PROBLEM TO WORK ON
Once the line containing "Configurar (405, 1430)" is found in the entries below, reproduce it and every line after it, stopping at and including the line containing "[Open search] (1516, 48)"; reproduce nothing else, and keep each line exact.

[Records contained in a dataset]

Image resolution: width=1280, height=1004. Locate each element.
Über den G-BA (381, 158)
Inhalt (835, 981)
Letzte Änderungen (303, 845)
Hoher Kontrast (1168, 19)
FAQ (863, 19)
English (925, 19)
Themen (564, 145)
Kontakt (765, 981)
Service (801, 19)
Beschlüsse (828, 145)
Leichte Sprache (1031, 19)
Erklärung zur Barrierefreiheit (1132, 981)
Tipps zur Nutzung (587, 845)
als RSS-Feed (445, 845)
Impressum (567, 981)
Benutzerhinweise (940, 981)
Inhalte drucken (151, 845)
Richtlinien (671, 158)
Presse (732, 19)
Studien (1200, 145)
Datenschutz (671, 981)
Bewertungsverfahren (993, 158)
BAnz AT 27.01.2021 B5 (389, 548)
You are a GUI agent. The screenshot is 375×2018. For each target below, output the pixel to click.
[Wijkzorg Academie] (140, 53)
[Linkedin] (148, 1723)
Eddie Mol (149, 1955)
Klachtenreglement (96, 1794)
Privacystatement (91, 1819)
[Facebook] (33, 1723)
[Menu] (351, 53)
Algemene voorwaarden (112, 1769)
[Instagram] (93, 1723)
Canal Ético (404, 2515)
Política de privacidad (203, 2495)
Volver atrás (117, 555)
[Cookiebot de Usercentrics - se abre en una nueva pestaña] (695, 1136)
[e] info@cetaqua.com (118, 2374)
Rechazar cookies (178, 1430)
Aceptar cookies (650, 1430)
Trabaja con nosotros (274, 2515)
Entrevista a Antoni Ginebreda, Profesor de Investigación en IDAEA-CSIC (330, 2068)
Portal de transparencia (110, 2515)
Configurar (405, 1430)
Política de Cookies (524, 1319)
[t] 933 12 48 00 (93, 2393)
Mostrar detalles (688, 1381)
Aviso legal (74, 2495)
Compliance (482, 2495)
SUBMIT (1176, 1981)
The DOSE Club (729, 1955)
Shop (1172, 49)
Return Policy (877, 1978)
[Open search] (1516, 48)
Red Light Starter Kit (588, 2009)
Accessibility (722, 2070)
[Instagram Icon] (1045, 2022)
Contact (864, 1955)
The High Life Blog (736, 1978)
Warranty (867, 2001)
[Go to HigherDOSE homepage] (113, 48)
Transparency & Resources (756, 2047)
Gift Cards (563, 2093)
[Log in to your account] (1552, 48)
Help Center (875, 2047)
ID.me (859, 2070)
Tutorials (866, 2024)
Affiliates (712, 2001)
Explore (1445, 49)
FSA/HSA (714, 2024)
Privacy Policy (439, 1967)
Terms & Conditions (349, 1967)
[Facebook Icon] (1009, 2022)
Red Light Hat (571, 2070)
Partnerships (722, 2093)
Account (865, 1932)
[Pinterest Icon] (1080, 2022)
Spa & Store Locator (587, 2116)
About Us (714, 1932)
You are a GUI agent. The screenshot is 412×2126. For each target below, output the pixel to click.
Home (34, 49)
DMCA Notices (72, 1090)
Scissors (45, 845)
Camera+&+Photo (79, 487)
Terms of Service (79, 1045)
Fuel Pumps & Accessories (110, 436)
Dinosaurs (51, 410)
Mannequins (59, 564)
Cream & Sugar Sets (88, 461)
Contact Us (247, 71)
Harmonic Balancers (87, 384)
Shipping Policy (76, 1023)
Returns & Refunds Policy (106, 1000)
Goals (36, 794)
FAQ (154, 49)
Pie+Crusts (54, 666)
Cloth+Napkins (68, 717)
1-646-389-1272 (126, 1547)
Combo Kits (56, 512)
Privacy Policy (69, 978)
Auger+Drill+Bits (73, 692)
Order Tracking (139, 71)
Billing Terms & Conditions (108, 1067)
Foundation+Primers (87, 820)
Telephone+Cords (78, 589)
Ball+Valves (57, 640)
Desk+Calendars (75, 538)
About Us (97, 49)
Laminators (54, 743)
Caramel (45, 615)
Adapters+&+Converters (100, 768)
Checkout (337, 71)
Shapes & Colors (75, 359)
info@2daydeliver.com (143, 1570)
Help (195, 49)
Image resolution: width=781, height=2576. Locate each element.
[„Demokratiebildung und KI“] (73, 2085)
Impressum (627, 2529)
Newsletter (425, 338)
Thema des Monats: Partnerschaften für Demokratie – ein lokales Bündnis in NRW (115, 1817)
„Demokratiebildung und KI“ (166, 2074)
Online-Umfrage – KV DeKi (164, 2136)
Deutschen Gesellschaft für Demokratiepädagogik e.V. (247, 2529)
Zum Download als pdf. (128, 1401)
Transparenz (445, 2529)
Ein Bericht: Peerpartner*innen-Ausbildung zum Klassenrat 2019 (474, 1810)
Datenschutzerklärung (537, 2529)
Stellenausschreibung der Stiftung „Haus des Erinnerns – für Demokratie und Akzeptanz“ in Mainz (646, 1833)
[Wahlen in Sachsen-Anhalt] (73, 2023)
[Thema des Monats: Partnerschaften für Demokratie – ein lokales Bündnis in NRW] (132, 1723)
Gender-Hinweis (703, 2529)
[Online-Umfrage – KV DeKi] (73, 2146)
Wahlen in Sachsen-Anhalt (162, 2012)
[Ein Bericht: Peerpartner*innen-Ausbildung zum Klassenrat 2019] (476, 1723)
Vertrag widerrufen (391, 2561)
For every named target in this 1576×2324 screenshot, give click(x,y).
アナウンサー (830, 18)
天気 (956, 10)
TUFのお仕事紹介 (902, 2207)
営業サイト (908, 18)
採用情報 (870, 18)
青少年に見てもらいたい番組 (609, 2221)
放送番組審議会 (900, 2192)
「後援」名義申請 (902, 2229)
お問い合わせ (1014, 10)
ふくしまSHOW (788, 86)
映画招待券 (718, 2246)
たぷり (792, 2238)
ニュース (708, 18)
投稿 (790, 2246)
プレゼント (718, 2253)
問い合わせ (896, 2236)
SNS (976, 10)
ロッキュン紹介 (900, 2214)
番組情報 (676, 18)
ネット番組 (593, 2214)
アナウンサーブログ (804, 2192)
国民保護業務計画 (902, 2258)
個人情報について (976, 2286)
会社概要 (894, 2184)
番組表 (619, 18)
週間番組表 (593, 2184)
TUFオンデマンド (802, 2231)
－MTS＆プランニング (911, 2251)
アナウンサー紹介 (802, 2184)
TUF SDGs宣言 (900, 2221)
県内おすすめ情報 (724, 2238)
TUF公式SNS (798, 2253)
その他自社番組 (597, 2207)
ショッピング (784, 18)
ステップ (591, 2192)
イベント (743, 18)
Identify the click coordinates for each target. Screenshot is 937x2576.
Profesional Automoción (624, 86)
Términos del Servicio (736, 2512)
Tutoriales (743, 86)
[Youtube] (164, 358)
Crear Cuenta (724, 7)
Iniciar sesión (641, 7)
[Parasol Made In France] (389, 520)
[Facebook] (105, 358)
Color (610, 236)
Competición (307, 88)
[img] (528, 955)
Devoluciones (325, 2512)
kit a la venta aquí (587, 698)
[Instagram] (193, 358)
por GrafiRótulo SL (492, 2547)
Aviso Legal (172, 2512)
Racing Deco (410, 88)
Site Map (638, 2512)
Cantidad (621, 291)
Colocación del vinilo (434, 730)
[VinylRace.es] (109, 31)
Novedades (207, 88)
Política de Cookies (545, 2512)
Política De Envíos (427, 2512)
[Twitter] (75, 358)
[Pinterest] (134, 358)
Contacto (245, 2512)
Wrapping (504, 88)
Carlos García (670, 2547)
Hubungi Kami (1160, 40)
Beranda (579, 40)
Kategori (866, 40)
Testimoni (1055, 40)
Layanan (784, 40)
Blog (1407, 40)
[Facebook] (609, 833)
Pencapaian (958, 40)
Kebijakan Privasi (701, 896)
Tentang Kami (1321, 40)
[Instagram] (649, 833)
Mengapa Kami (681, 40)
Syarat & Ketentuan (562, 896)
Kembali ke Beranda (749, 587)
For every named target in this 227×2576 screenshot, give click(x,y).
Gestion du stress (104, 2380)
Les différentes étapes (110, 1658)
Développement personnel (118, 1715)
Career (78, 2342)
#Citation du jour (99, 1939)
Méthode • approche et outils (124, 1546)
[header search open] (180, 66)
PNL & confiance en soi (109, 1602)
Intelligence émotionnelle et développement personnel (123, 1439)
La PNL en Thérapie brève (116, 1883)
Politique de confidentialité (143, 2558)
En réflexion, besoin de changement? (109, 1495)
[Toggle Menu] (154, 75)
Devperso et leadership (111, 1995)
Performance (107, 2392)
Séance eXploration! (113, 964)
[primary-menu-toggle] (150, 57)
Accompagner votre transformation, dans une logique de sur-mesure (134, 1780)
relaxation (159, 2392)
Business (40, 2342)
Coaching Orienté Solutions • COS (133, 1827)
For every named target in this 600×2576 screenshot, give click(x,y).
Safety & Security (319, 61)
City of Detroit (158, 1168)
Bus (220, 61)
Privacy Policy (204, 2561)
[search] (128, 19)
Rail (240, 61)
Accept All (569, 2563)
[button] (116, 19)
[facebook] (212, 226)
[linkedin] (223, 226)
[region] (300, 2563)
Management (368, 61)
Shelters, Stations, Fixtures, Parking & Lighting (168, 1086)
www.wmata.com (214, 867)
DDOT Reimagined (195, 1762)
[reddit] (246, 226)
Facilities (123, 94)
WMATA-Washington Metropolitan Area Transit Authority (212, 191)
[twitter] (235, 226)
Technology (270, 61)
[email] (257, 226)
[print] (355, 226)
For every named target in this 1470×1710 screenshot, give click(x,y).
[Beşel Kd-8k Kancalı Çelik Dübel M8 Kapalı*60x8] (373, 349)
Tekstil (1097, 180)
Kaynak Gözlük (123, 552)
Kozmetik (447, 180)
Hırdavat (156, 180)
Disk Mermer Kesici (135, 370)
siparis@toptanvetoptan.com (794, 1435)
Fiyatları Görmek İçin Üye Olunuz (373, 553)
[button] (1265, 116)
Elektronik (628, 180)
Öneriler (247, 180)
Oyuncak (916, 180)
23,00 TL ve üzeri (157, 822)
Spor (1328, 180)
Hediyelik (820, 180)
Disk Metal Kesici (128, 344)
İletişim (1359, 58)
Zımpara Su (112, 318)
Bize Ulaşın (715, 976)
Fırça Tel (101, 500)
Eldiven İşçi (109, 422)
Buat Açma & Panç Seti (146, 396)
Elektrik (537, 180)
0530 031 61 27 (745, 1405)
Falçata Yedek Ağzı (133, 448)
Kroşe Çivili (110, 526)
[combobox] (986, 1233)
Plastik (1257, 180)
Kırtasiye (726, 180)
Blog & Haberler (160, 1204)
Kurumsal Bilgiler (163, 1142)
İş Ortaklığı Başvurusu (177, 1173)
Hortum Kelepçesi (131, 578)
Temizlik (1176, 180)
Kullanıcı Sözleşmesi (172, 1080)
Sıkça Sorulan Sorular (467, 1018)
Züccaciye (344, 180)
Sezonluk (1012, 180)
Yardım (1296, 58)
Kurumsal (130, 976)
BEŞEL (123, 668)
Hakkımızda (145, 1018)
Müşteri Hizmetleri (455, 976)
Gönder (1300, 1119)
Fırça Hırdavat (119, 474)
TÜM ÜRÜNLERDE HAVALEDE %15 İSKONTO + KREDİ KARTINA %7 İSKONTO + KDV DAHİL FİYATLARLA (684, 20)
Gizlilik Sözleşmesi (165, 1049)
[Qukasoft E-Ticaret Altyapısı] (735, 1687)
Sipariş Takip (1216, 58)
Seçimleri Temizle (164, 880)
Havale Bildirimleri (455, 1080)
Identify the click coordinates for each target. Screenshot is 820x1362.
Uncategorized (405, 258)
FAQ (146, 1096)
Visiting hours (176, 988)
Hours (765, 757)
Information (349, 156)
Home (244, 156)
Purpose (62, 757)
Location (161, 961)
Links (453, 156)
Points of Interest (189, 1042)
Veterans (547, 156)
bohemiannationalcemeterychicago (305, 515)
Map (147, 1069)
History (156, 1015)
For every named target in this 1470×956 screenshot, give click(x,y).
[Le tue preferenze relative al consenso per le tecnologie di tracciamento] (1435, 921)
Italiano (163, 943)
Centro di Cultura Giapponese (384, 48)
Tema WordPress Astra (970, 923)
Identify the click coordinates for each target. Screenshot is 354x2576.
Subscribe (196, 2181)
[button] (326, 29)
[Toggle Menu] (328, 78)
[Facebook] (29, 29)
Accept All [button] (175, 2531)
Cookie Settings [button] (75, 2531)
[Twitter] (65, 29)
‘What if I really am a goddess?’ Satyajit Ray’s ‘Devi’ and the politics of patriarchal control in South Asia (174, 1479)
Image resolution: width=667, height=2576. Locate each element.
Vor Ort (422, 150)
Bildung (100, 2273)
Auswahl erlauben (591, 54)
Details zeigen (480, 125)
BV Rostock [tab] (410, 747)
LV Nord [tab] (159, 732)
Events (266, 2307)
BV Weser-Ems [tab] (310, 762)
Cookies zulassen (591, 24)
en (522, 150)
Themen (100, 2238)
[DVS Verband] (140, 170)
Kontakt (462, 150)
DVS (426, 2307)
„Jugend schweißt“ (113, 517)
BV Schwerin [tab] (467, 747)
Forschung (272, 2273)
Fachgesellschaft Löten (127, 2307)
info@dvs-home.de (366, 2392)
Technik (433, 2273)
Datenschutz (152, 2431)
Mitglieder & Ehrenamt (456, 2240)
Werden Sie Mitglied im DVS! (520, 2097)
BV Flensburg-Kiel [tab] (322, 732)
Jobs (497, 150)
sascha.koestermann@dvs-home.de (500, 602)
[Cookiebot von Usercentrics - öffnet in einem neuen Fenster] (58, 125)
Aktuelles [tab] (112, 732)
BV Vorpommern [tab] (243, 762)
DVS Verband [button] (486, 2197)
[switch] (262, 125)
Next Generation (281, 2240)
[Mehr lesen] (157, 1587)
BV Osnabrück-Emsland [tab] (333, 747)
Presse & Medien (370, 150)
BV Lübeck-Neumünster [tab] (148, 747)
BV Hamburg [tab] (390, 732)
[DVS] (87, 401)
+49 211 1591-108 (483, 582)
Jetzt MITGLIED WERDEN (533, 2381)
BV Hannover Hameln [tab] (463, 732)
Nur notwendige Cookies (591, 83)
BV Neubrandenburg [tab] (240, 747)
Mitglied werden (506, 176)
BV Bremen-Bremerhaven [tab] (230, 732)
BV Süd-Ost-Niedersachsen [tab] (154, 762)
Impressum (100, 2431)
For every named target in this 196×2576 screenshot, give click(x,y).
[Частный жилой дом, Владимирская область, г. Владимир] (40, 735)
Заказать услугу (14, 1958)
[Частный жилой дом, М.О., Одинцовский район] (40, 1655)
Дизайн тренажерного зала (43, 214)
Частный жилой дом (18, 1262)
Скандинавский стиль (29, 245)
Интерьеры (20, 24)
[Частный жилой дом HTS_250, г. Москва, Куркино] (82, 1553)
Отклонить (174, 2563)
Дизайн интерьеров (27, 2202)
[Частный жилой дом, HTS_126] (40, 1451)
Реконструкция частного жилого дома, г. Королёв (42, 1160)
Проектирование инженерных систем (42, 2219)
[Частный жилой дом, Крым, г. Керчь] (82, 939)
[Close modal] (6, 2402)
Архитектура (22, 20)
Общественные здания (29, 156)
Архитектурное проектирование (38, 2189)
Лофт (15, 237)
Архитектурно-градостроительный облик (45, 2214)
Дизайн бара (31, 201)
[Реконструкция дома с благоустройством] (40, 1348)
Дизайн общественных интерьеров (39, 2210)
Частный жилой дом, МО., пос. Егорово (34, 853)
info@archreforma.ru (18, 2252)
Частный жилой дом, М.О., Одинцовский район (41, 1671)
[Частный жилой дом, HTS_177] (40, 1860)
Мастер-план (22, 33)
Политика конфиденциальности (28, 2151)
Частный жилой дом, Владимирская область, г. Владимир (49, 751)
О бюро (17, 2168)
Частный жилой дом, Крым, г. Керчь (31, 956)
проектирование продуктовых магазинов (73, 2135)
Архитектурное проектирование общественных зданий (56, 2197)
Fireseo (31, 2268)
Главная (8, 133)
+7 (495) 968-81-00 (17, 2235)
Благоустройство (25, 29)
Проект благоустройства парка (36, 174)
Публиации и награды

TASK ANSWER
Configurar (405, 1430)
Política de Cookies (524, 1319)
[t] 933 12 48 00 (93, 2393)
Mostrar detalles (688, 1381)
Aviso legal (74, 2495)
Compliance (482, 2495)
SUBMIT (1176, 1981)
The DOSE Club (729, 1955)
Shop (1172, 49)
Return Policy (877, 1978)
[Open search] (1516, 48)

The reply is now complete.